Based on these arguments, do I believe that Wizards should make Standard Pauper a sanctioned format with Constructed Queues and/or Daily Events? It's not as clear cut as I would like, but in the end I would say that yes Wizards should. There is no question in my mind that at the end of the day this would be a money-maker for Wizards of the Coast and Magic Online. While there undoubtedly will be some effect on Classic Pauper, the positive should outweigh these potential negatives. For the community, there will be some changes to the format. It will no longer be quite the budget-friendly, casual format that so many are used to. Prices will rise, competition will be fiercer, and the metagame tighter and less diverse. But overall, Standard Pauper is an awesome format, and one that I still believe is good for Wizards and good for you.

So, I would encourage you to open up the online petition right now and sign your name.
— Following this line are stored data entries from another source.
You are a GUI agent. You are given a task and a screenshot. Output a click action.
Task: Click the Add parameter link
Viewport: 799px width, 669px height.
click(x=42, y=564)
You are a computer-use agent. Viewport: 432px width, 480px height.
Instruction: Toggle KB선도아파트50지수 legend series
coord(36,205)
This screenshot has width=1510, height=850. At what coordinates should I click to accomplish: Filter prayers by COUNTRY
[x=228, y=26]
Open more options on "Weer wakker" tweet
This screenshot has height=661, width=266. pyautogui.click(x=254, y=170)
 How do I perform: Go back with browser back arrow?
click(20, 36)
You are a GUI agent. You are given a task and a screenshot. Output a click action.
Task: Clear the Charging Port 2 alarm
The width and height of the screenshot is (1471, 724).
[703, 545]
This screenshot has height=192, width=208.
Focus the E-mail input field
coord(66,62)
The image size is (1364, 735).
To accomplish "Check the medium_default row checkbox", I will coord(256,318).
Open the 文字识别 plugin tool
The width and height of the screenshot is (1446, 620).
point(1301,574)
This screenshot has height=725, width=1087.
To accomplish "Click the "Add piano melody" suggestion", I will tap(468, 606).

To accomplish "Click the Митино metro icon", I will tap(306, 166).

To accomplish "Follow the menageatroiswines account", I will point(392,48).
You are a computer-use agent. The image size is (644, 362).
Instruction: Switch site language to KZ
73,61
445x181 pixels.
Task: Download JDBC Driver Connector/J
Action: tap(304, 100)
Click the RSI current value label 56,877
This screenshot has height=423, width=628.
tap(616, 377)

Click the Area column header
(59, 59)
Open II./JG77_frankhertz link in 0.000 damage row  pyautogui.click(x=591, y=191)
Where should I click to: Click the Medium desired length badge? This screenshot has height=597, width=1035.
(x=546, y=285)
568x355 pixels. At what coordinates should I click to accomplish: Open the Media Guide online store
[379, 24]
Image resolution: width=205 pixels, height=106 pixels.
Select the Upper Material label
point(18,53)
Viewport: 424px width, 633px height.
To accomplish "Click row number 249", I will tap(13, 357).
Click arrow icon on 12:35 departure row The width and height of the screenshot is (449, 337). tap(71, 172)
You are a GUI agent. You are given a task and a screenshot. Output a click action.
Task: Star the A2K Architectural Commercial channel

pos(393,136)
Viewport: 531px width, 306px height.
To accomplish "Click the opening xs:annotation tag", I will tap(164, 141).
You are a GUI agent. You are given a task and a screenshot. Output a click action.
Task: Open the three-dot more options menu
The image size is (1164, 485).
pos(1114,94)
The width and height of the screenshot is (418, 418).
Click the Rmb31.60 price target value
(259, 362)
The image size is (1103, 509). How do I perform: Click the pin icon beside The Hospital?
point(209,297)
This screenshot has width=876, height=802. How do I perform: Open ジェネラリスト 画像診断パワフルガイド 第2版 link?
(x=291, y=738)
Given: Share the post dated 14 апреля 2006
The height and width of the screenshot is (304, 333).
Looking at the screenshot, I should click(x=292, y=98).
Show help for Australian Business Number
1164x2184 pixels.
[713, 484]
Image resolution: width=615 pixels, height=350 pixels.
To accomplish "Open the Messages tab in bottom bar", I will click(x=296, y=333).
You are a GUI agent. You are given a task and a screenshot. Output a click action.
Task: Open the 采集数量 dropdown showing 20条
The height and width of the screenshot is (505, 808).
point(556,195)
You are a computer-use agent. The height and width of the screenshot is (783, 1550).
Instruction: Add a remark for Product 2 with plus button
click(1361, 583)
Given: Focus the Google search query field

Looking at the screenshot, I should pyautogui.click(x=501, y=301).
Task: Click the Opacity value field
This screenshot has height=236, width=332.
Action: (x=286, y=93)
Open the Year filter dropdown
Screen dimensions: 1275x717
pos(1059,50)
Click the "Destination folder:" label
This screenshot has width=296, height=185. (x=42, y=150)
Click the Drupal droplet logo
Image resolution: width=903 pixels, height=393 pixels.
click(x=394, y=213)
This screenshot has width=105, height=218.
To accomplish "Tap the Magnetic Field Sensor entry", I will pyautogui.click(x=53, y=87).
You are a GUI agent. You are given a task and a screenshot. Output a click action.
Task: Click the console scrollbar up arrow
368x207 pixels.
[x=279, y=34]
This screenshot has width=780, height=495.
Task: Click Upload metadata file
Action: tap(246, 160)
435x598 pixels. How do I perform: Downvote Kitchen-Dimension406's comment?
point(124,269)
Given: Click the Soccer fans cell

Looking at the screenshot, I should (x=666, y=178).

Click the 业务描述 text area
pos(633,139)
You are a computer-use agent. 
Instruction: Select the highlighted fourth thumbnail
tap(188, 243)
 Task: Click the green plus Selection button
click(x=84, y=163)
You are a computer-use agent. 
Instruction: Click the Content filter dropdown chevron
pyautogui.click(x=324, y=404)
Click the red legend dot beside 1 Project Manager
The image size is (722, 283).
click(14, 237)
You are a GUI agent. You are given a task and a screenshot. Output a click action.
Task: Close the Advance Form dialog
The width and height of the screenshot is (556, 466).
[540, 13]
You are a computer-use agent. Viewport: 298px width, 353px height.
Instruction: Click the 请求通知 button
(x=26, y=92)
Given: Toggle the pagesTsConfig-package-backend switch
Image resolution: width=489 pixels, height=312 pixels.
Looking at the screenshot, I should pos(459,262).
Let Wizards know that you, too, want to see Standard Pauper become a sanctioned format for Magic Online.

IV. Conclusion

Thanks for reading my perspective on this great format. Let me close by reminding you that you can check out my previous articles here on PureMTGO by clicking here. I also publish over on my blog on Tuesdays and Thursdays, and encourage you to keep up with all my projects there. Let me also remind you that you can also get a sneak peek at my content before it goes live here at over on Simply search for "gwyned42," select one of my video-casts, and click the Subscribe button. You can also now follow me on Twitter at the username gwyned42; check out my profile here and click on Follow. See you next time, and I hope to see you soon on the other side of the virtual table in Standard Pauper Constructed Queues!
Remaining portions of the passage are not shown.